- Prompt -
Would you copy all lines in the data that contain the word "icon"?

___ Record excerpts

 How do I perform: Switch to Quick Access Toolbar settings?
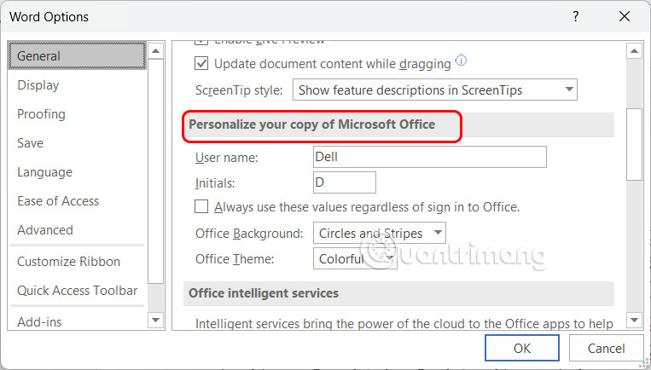77,291
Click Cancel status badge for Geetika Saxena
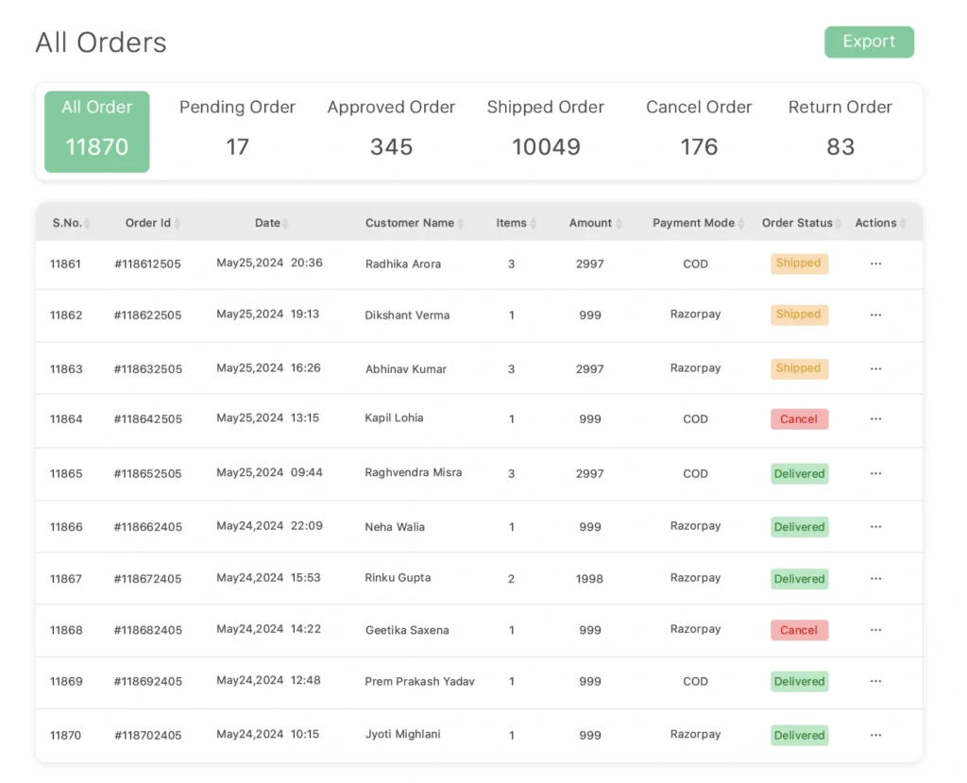967x783 pixels. click(799, 630)
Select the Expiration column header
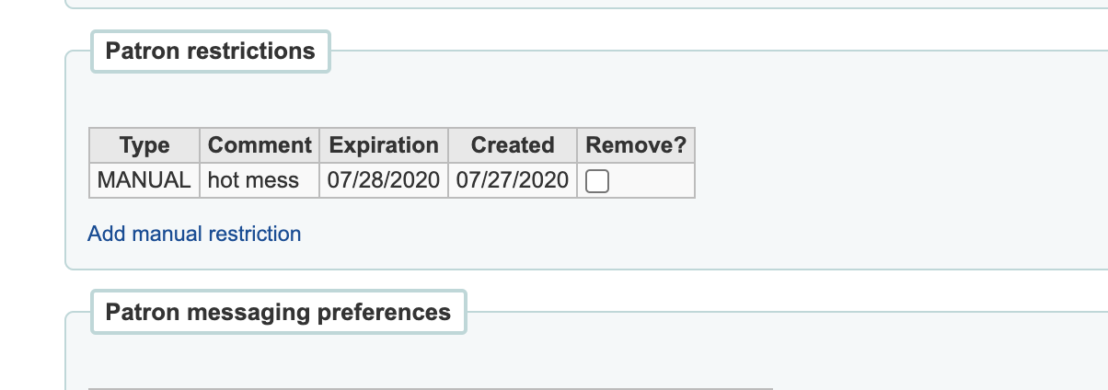This screenshot has height=390, width=1108. click(384, 145)
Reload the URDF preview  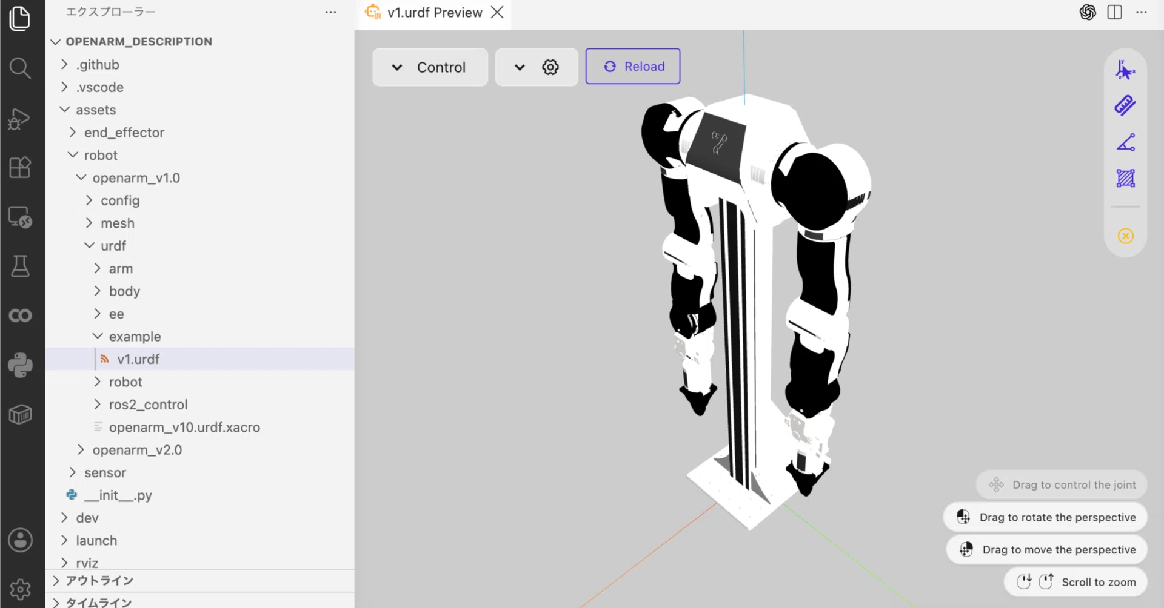pos(632,67)
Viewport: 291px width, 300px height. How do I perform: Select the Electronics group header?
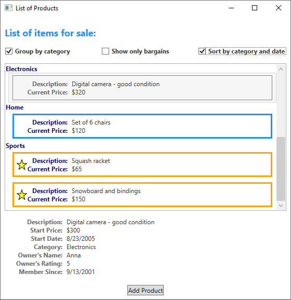click(x=21, y=69)
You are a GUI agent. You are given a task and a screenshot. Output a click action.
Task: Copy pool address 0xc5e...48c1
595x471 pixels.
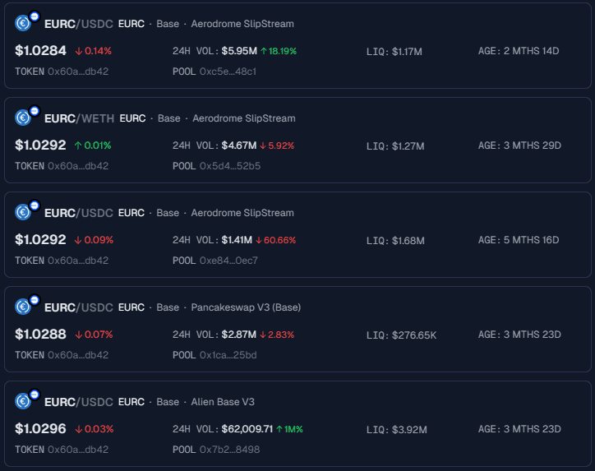228,72
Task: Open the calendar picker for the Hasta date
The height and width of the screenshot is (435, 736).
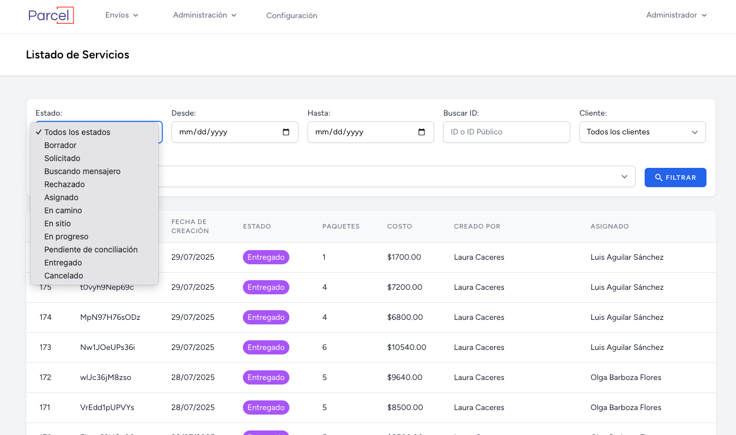Action: tap(421, 132)
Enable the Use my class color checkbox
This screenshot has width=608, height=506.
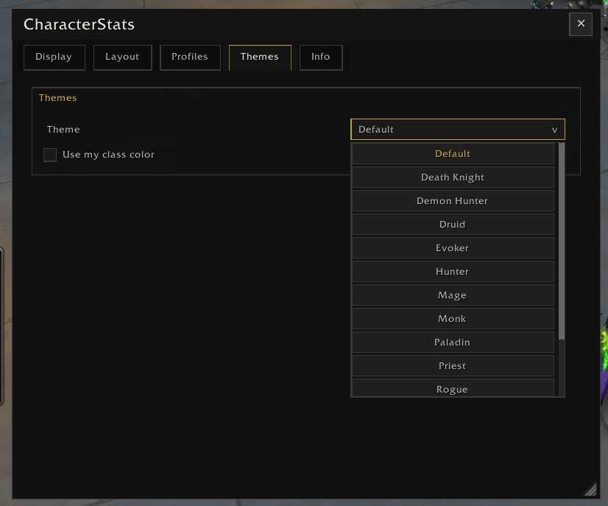(50, 155)
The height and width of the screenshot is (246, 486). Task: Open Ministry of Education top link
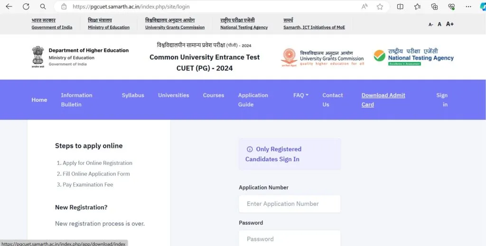pyautogui.click(x=109, y=24)
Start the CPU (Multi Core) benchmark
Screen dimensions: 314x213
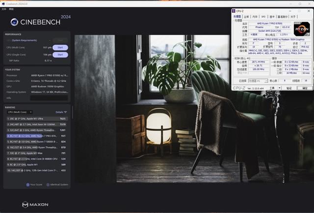pyautogui.click(x=60, y=47)
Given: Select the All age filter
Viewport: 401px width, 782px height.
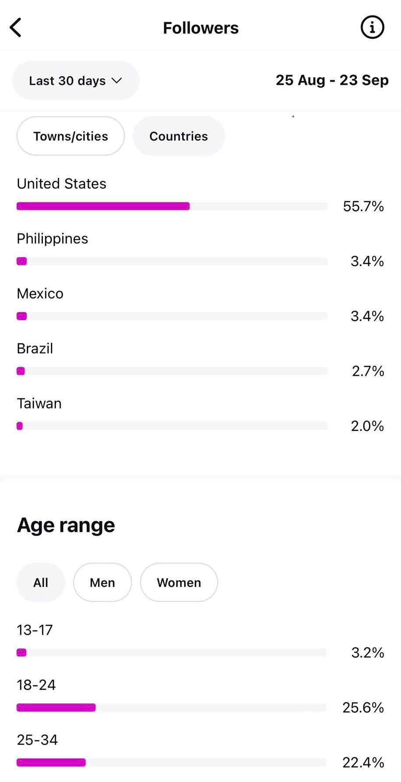Looking at the screenshot, I should (41, 582).
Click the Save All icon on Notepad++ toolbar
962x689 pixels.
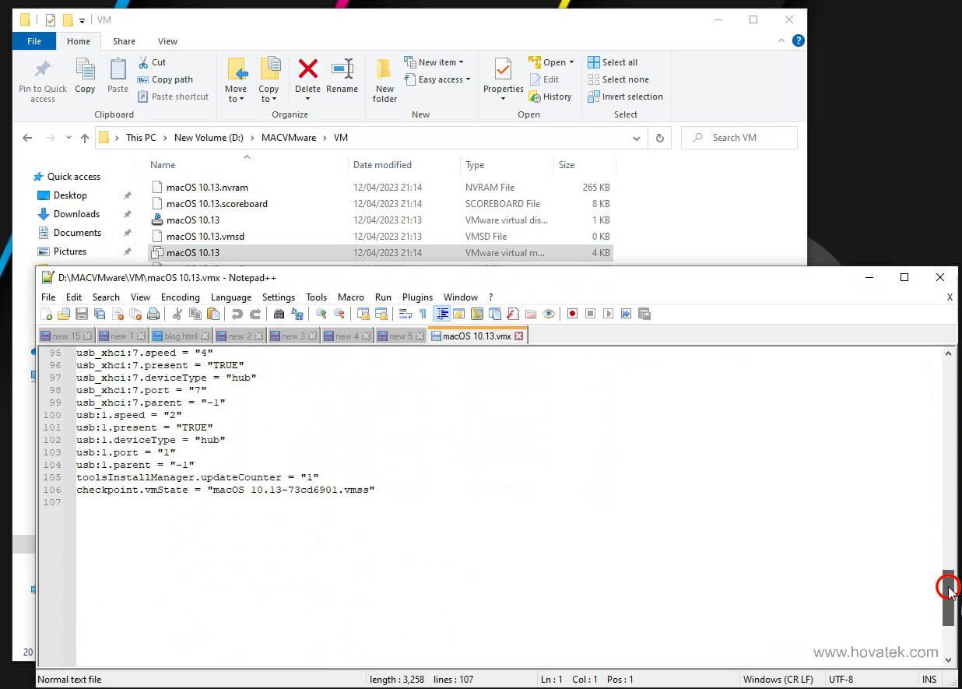coord(99,314)
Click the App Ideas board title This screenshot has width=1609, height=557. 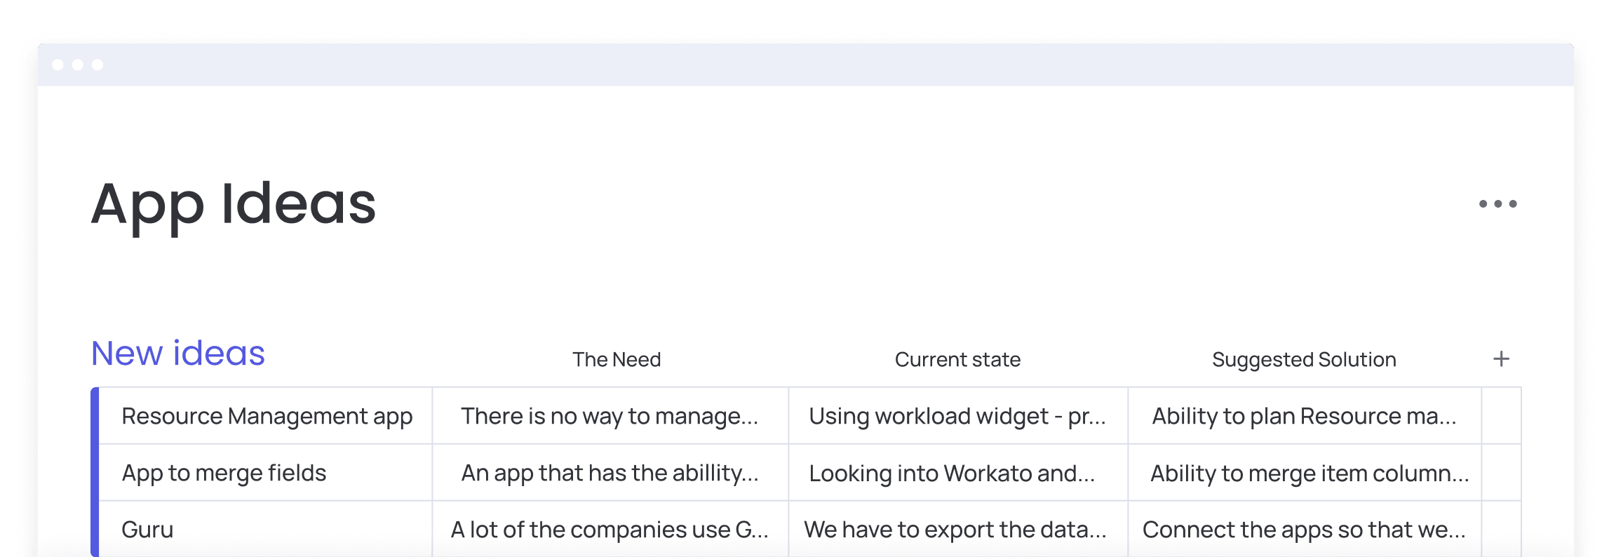(234, 205)
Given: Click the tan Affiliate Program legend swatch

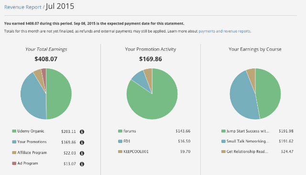Looking at the screenshot, I should (14, 153).
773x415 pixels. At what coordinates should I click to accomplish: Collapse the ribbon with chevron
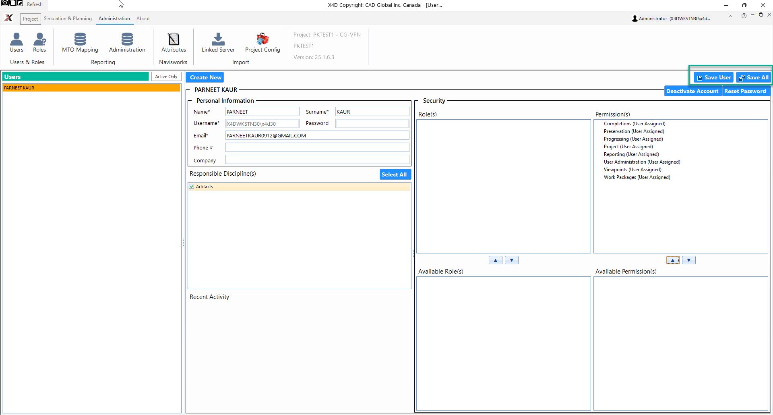click(x=730, y=17)
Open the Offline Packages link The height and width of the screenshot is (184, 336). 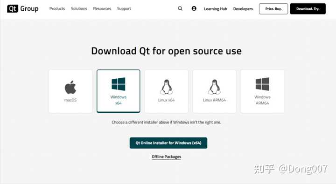click(x=166, y=157)
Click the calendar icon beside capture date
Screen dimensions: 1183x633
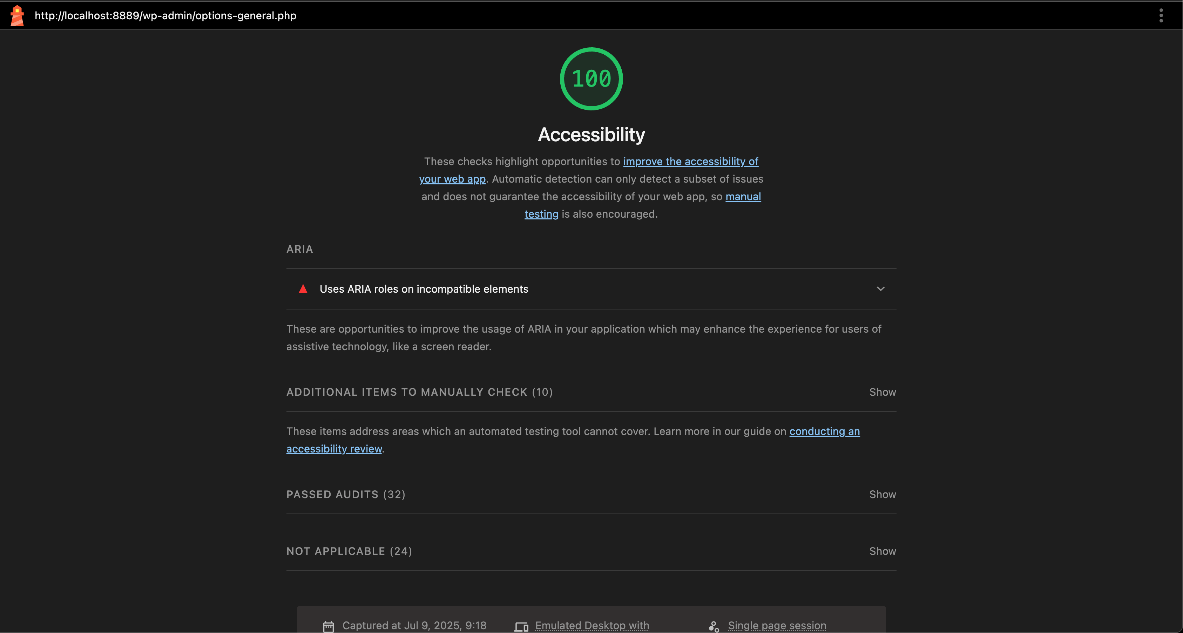click(328, 626)
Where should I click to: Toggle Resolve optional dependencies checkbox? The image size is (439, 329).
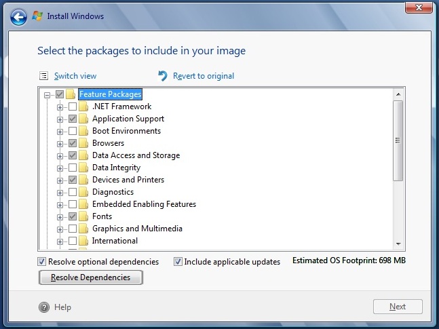pyautogui.click(x=41, y=262)
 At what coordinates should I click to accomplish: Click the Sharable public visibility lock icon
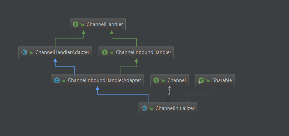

______

- Exercise solution -
Click the Save All icon on Notepad++ toolbar
Click the calendar icon beside capture date
 At what coordinates should I click to accomplish: Click the Sharable public visibility lock icon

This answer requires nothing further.